### [TASK]
Write out the lines from the line with "Find the location" to the line with "home-icon is located at coordinates (48, 61).", including both of those lines, and omit the pictures from your answer.

### [RECORDS TO USE]
******************************

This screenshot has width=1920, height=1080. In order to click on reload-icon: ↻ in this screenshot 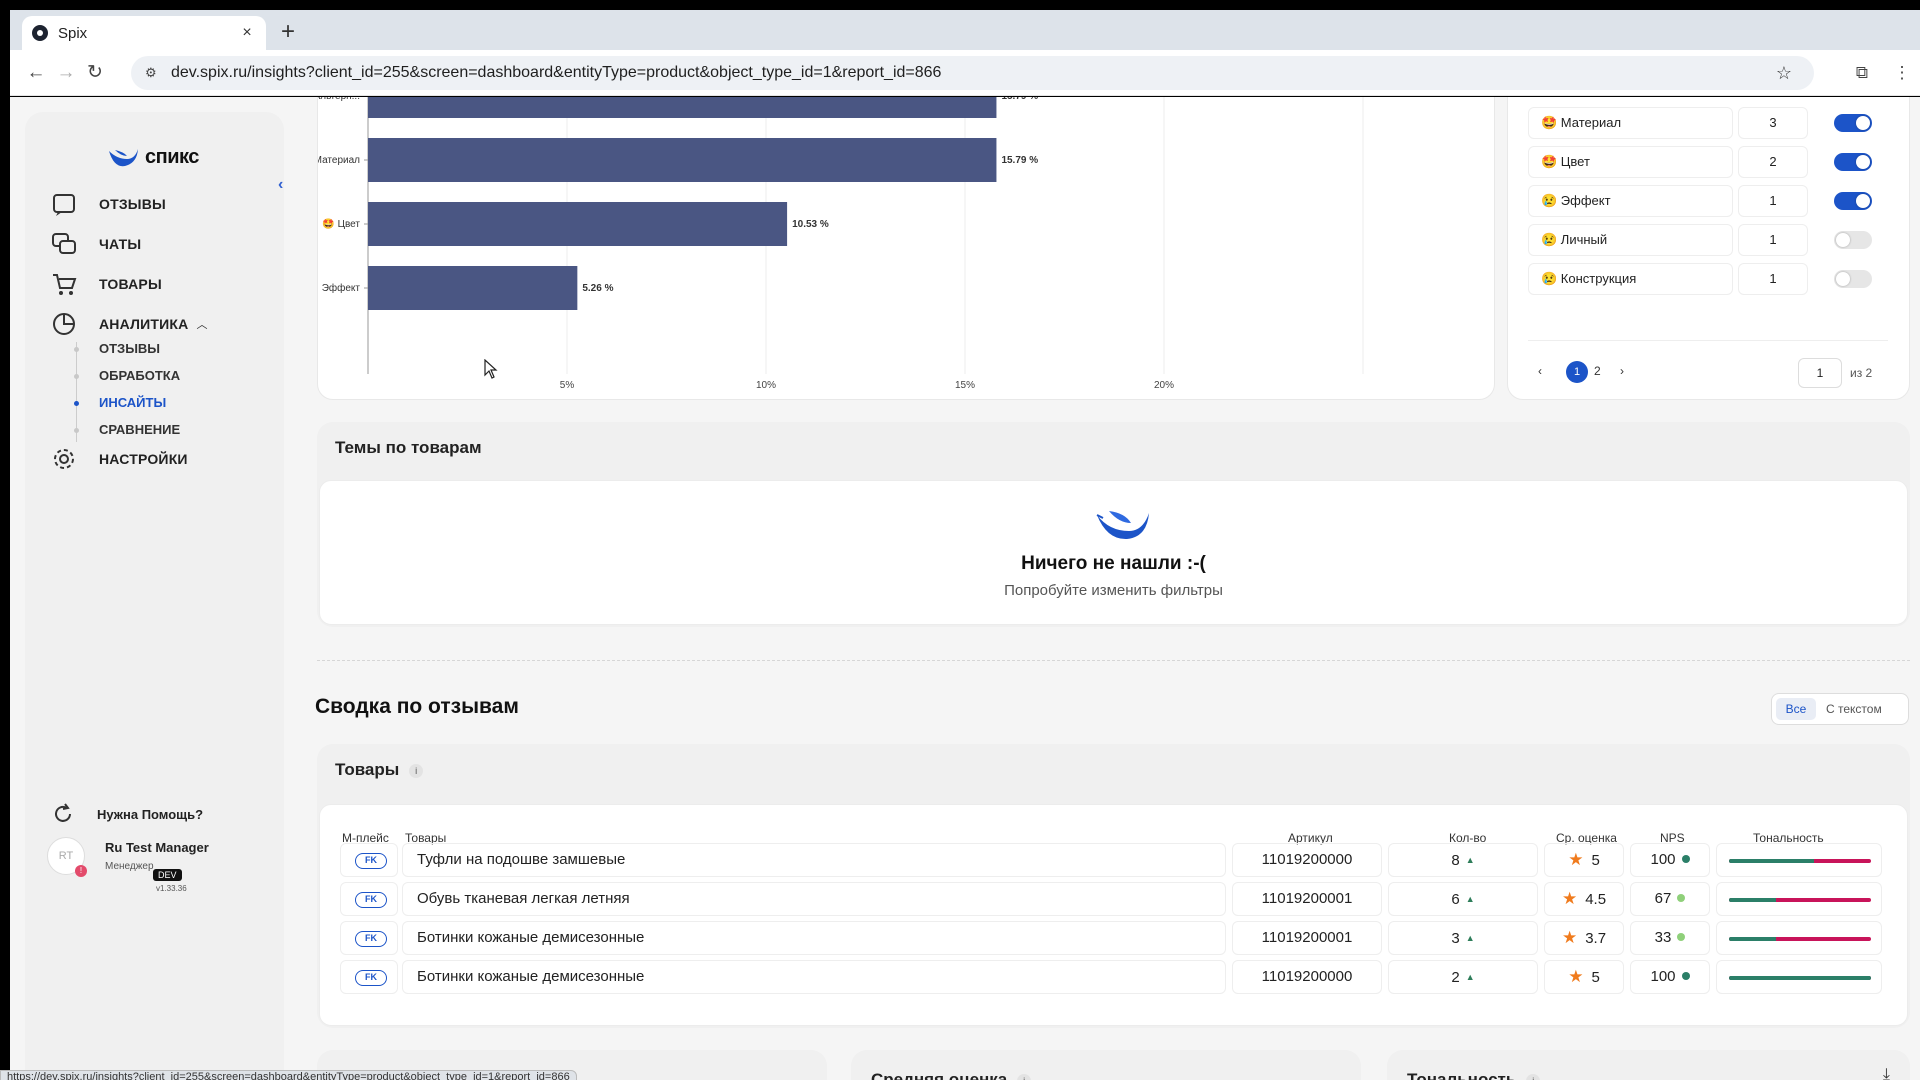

******************************

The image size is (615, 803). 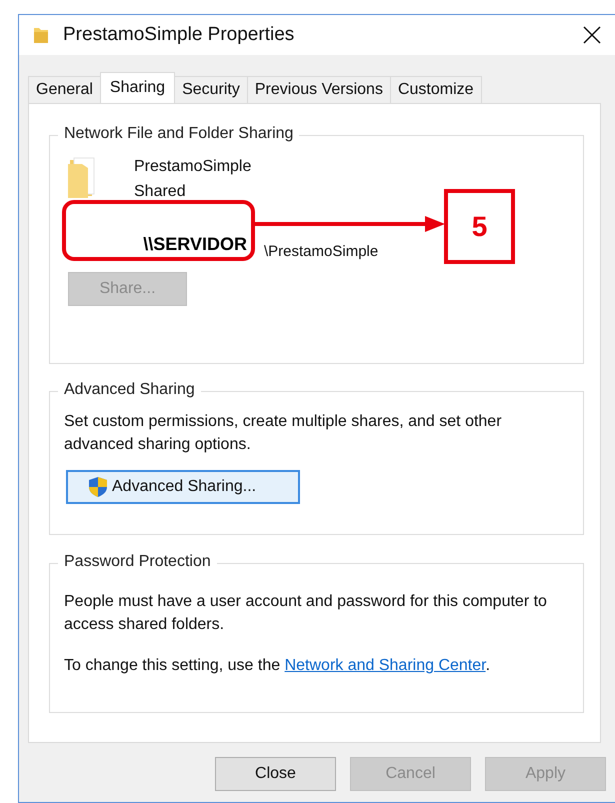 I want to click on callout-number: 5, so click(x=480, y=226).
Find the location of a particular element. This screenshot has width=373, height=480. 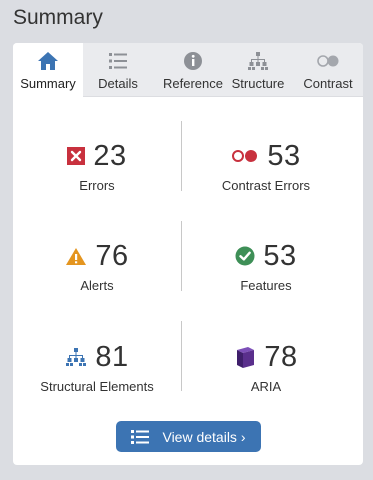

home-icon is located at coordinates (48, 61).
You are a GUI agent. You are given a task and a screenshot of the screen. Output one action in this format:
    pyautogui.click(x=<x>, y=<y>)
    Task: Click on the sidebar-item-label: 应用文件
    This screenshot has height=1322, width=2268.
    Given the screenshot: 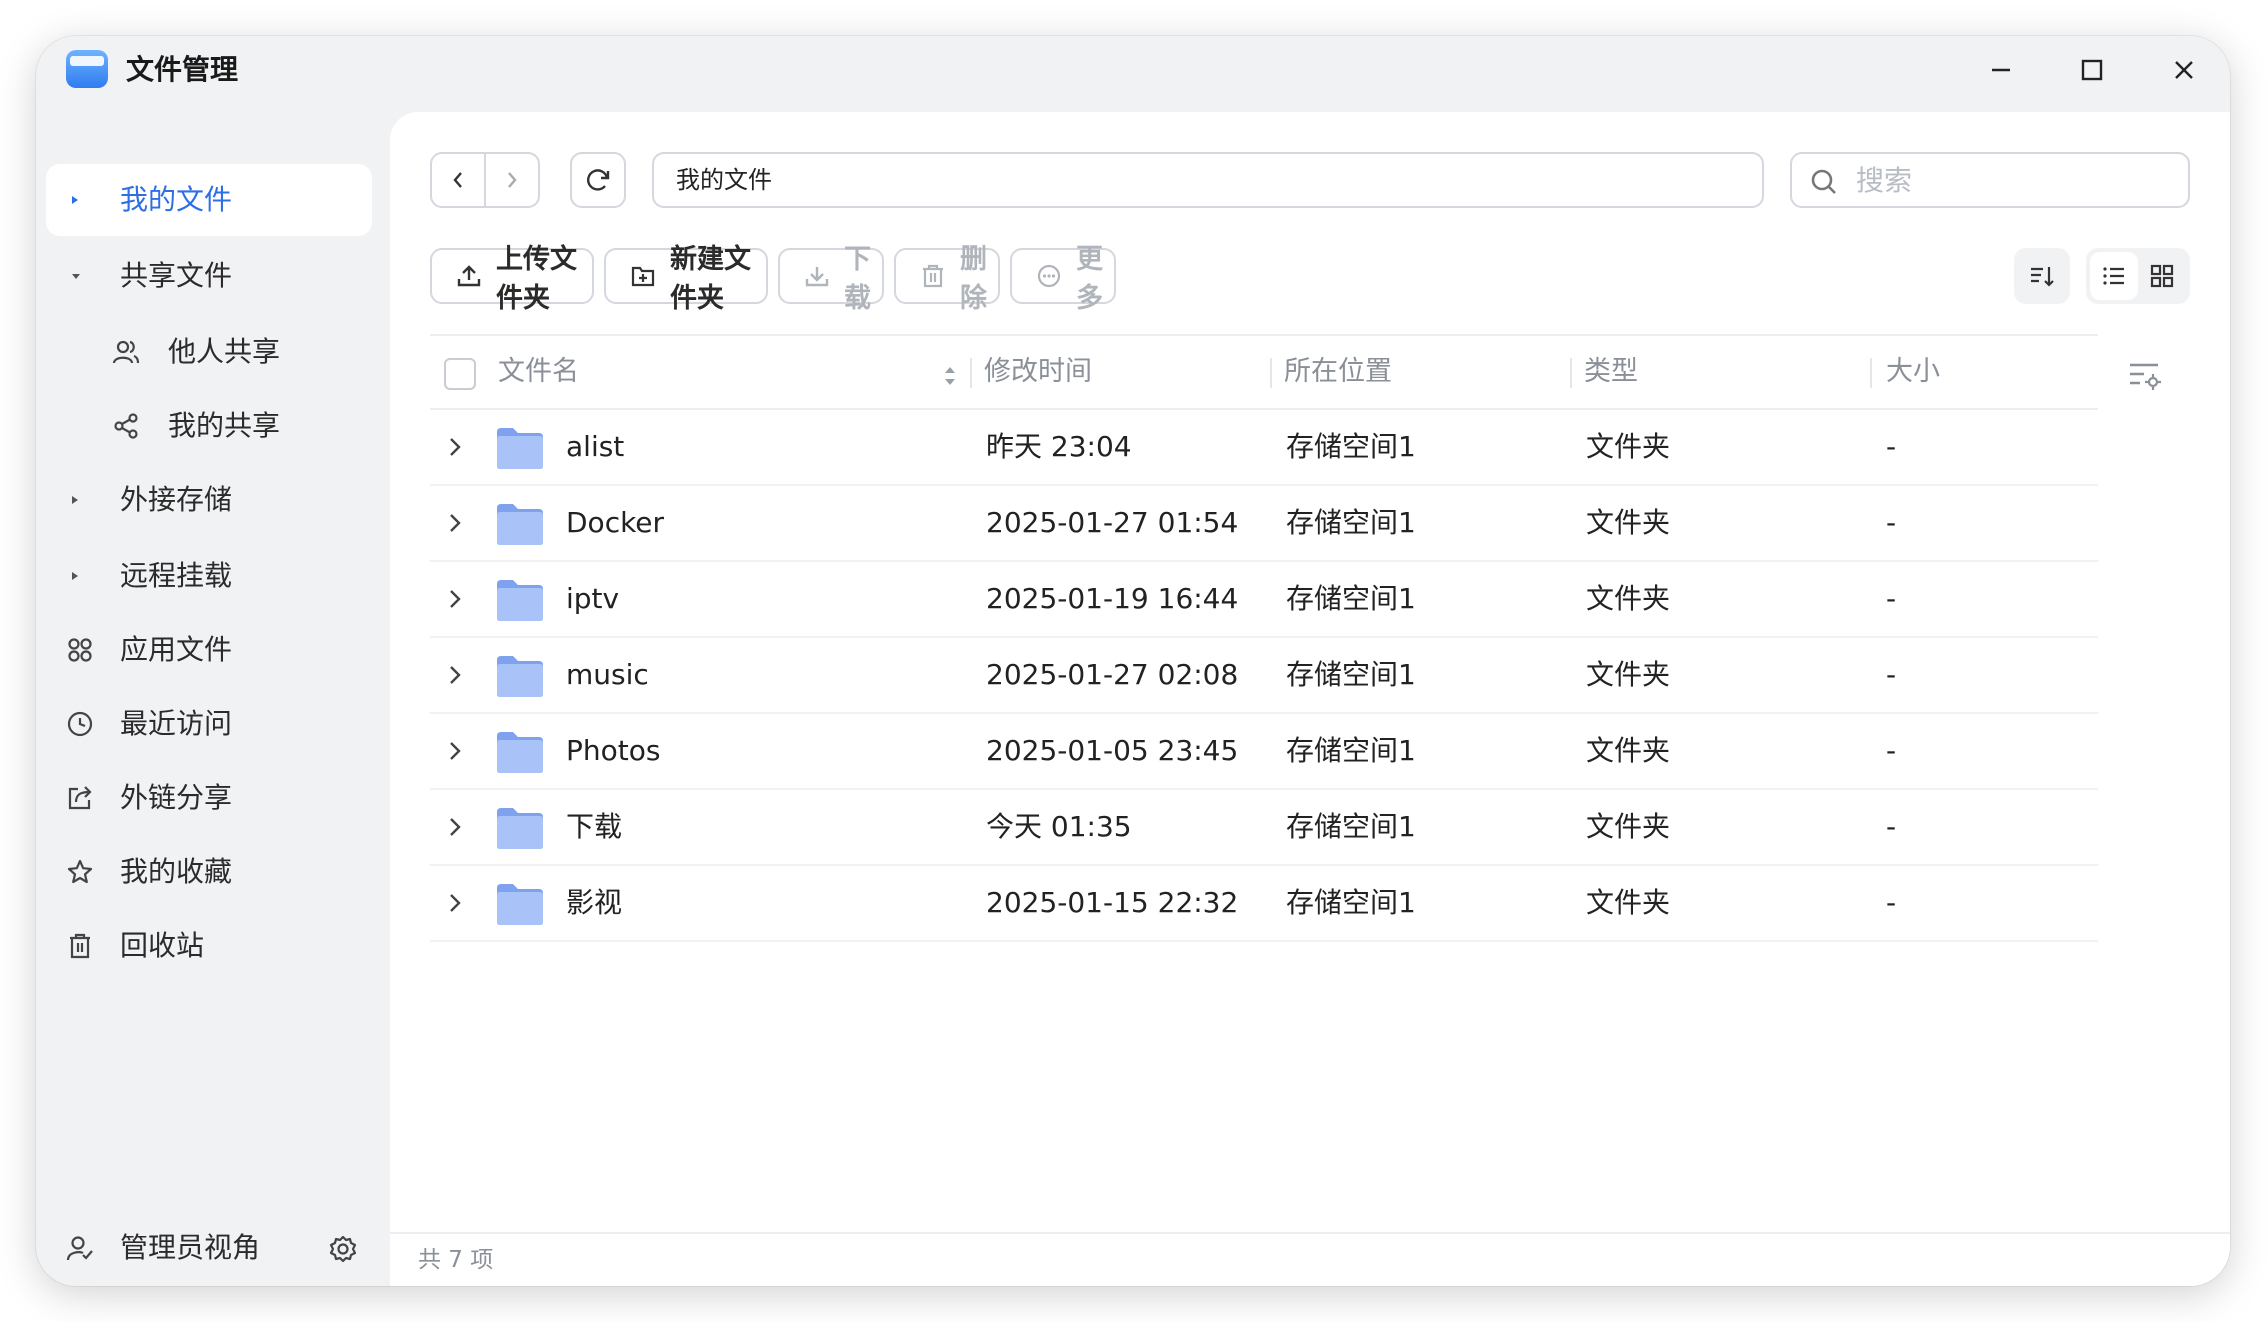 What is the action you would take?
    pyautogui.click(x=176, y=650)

******************************

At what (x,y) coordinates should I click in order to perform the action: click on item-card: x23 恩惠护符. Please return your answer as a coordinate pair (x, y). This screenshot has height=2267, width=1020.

******************************

### [YOUR SOLUTION]
Find the location of a particular element. This screenshot has width=373, height=480. 

home-icon is located at coordinates (48, 61).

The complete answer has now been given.